### [Problem]
Your reply should be made up of every line in the records below that holds the string "will".

### [Input material]
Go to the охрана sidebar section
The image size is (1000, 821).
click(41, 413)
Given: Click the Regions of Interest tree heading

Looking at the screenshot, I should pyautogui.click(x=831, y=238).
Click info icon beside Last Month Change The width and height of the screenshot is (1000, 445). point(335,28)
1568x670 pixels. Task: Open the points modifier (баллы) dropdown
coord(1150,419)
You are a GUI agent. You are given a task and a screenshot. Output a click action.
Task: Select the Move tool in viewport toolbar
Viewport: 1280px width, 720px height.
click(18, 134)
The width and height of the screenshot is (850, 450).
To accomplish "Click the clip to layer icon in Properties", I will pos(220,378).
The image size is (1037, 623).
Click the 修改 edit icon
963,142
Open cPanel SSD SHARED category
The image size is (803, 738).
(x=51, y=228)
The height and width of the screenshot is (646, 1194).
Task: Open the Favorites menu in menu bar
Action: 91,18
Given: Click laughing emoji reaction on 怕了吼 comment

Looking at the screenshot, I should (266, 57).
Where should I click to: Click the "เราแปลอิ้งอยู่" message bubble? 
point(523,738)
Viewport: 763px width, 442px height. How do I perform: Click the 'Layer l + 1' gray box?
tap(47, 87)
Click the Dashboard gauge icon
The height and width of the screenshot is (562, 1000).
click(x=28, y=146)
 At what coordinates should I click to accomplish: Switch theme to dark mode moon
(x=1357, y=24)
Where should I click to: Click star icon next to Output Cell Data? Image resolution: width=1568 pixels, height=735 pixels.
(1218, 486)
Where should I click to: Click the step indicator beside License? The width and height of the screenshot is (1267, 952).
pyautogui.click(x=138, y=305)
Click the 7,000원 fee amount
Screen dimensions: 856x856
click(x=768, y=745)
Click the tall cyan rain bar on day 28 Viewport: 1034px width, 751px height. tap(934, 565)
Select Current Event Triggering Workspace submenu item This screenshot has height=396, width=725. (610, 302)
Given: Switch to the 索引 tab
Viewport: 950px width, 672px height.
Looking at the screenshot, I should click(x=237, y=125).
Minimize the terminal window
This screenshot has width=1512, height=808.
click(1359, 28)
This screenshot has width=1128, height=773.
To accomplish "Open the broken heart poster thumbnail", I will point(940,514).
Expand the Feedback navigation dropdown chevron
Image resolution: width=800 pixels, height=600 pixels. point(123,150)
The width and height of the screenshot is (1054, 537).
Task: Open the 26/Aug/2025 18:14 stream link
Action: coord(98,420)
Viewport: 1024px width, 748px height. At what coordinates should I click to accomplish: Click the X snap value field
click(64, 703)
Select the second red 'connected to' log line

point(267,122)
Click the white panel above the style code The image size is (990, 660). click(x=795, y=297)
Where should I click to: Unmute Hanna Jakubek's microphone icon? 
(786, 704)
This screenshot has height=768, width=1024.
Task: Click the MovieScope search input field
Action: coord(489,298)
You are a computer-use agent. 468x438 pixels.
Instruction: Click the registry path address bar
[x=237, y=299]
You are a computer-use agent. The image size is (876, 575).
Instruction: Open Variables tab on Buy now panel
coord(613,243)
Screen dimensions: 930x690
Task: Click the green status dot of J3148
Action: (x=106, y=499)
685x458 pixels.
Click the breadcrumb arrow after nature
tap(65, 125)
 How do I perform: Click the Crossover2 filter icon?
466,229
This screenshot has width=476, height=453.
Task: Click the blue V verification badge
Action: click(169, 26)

### [Response area]
To accomplish "Click the clip to layer icon in Properties", I will pos(220,378).
To accomplish "Open the broken heart poster thumbnail", I will point(940,514).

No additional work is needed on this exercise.